А.П. Дурилов – кандидат философских наук, доцент, почётный работник высшей школы РФ.
Если Льюис Кэрролл – выдающийся английский писатель и логик – стремится на каждой странице доставить удовольствие своему читателю, то Зиновьев, наоборот, всеми силами пытается отравить ему существование. Складывается впечатление, что Зиновьевым движет ожесточение ненависть и озлобленность. Ненависть к тем, кто, живя без особых хлопот, забот и рисков обеспечил себе процветание, богатство, почёт и уважение. А любви как таковой вообще не существует.
Зияющие пустоты Александра Зиновьева
«И ещё долго у нас по-настоящему не возникнет философской культуры,
а будут лишь одинокие мыслители»
(Н.Бердяев «Русская идея»).

....................

(Что требуется):
a - Дословно повторите часть отрывка о Зиновьеве от слов «Если Льюис Кэрролл» до слов «вообще не существует.» включительно.
b - Передайте суть отрывка о Зиновьеве в двух предложениях.

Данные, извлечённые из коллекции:
....................

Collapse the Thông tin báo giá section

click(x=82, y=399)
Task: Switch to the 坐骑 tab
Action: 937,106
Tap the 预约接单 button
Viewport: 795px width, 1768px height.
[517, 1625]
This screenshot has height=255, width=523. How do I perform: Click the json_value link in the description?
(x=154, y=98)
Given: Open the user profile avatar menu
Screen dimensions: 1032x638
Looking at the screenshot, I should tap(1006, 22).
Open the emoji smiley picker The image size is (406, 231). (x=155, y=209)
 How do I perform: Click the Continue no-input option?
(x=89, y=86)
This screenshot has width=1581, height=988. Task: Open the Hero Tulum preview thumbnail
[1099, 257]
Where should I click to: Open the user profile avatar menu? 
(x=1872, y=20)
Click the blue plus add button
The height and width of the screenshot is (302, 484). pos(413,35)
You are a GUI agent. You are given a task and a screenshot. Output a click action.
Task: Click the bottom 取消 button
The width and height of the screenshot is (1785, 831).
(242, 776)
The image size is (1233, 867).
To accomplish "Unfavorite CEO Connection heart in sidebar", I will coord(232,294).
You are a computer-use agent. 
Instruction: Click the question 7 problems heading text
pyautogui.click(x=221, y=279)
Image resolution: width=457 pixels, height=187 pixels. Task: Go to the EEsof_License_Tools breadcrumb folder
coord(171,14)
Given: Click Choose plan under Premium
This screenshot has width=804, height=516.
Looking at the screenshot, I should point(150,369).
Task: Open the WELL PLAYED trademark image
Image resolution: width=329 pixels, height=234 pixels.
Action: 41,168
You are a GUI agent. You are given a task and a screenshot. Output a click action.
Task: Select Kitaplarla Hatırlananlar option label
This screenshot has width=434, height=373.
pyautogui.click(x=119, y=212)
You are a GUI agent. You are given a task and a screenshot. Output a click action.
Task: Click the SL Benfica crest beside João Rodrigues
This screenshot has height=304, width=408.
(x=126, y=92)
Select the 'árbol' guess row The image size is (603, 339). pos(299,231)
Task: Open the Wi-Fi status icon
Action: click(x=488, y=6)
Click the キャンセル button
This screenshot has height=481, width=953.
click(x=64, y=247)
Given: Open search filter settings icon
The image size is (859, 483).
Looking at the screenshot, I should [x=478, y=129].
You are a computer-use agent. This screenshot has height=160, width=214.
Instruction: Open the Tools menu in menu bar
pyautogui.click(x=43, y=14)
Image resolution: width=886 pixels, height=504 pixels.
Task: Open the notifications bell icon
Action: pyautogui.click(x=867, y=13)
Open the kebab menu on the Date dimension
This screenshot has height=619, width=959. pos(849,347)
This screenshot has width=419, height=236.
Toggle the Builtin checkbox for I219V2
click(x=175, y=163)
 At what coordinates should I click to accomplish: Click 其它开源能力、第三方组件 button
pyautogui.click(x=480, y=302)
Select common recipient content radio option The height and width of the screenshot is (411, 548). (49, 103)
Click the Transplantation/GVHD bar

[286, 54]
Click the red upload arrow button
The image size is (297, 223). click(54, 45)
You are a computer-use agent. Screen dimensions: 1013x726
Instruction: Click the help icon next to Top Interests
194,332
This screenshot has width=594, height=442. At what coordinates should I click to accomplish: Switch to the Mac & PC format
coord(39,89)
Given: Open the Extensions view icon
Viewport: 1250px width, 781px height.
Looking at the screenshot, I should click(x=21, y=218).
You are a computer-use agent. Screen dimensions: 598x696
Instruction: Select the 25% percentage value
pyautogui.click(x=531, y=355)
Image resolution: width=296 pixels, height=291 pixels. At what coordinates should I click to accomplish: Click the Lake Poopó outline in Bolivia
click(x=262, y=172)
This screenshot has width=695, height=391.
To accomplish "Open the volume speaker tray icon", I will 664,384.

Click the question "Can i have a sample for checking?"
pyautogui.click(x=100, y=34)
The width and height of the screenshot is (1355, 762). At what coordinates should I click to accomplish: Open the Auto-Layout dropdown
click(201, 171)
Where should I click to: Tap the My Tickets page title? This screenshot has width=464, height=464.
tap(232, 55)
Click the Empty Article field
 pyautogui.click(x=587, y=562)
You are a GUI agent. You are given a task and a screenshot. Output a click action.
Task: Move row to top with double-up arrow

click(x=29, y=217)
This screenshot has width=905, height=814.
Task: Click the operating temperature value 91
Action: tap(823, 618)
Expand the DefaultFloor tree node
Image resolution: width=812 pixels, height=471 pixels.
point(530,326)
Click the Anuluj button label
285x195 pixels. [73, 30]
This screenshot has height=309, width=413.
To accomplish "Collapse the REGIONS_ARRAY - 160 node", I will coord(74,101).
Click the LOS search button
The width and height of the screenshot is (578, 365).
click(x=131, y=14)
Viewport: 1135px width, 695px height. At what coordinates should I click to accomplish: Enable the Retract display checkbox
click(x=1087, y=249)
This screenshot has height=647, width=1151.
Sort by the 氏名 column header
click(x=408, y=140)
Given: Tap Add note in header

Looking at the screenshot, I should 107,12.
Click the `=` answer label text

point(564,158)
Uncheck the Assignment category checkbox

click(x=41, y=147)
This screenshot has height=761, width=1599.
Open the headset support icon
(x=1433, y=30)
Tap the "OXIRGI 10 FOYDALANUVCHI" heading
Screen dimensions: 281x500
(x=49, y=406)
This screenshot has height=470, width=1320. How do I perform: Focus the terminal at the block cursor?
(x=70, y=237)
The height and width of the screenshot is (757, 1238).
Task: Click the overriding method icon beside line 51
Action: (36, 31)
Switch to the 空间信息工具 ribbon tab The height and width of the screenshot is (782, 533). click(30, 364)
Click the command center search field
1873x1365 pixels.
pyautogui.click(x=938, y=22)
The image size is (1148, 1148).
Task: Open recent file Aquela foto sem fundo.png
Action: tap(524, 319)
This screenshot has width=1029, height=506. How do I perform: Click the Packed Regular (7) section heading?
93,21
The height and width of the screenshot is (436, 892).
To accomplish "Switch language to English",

....................

(Ответы на задания):
a -
Если Льюис Кэрролл – выдающийся английский писатель и логик – стремится на каждой странице доставить удовольствие своему читателю, то Зиновьев, наоборот, всеми силами пытается отравить ему существование. Складывается впечатление, что Зиновьевым движет ожесточение ненависть и озлобленность. Ненависть к тем, кто, живя без особых хлопот, забот и рисков обеспечил себе процветание, богатство, почёт и уважение. А любви как таковой вообще не существует.

b - Если Льюис Кэрролл стремится на каждой странице доставить удовольствие читателю, то Зиновьев, наоборот, всеми силами пытается отравить ему существование. Складывается впечатление, что Зиновьевым движут ожесточение, ненависть и озлобленность к тем, кто без особых хлопот, забот и рисков обеспечил себе процветание, богатство, почёт и уважение.